Exercise text:
Tidying

I’m attempting to try and tidy up again. In some senses I’m a bit of a dichotomy in that I’ve never been a neat person, but I can’t stand dirt. To me though they’re not the same thing at all. I detest a dirty plate, but I can happily (or at least, dispassionately) tune out a stack of clean laundry which is cluttering up a perfectly good chair. I’m almost certainly the untidiest person I know.

It doesn’t help that I seem to have hoarder genes – keeping pieces of wire, empty boxes, jars and so on “in case they come in handy”. Very occasionally they do (which reinforces the behaviour and vindicates my storing them in the first place!) but mostly they just take up a lot of space.

While walking through my dining-room (a room which many of my friends would be surprised is actually intended to be a dining-room, or at least somewhere with flat surfaces and chairs in it) I had one of those overwhelming feelings of “I need to DO something about this” but I don’t really know where to start.

I need to hoover and mop the floor.
I need to get rid of empty boxes.
I need to move the clean clothes from their “temporary” resting place on the couch.

The problem is that I can’t fix most of these things right now, because my N24 is at a part of the cycle where I’m awake in the middle of the night and I can’t be banging about moving couches, hoovering up and clattering about in wardrobes or I’ll wake the neighbours.

When I eventually roll back around to daytimes, there’s a million daytime-things that need to be done like shopping, hoovering, calling utility companies or whatever – they say we live in a 24-hour world, but that’s not really true. For instance, tonight is a Sunday – the 24-hour supermarket is closed because of Sunday Trading laws.
In any case, night-time shopping at the 24-hour supermarket isn’t even an option during the rest of the week because, although it’s within walking distance, I can’t carry all the shopping back. Nobody else is awake to help me carry it, or to give me a lift. Buses don’t run at this time of night and I can’t afford a car or the insurace for one, nor can I afford taxis, so shopping must wait until the daytime when nearby shops are open.

Online shopping isn’t even an option – you have to book a delivery window and my sleep pattern isn’t predictable enough that I can say I’ll have woken up in time (or been able to stay awake long enough) to be available to take the delivery.

The whole thing frustrates me so much. I hate that the N24 affects my life to such an extent – even when I go out of my way to avoid thinking about it, it manages to creep in somewhere, even if it’s not in the form of screwing my life up at that particular moment. As an example, I was listening to a podcast the other night  when they suddenly sidetracked into a discussion on sleep disorders. It seems silly but it just completely jolted me from being relaxed to a sort of sinking feeling, like the universe won’t allow me to forget about the illness. That’s silly I know – it’s just there in the back of my mind and because it’s relevant it jumps out at me, whether I want it to or not.

The data:

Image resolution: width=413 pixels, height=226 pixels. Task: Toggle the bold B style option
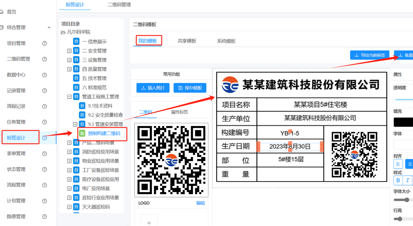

Problem set:
**1)** Reproduce word for word the part of the text about tidying that opens with the words containing "In any case, night-time" and closes with "take the delivery.".
**2)** For each statement below, state yes or no according to the text about tidying, and quote the words that decide it. (a) The writer keeps jars in case they prove useful. (b) The 24-hour supermarket is open on the Sunday night described. (c) The writer can afford a car.
The material comes from a source separate from the text about tidying.

Task-by-task solutions:
**1)**
In any case, night-time shopping at the 24-hour supermarket isn’t even an option during the rest of the week because, although it’s within walking distance, I can’t carry all the shopping back. Nobody else is awake to help me carry it, or to give me a lift. Buses don’t run at this time of night and I can’t afford a car or the insurace for one, nor can I afford taxis, so shopping must wait until the daytime when nearby shops are open.

Online shopping isn’t even an option – you have to book a delivery window and my sleep pattern isn’t predictable enough that I can say I’ll have woken up in time (or been able to stay awake long enough) to be available to take the delivery.

**2)**
(a) Yes: "keeping pieces of wire, empty boxes, jars and so on “in case they come in handy”"
(b) No: "tonight is a Sunday – the 24-hour supermarket is closed because of Sunday Trading laws."
(c) No: "Buses don’t run at this time of night and I can’t afford a car"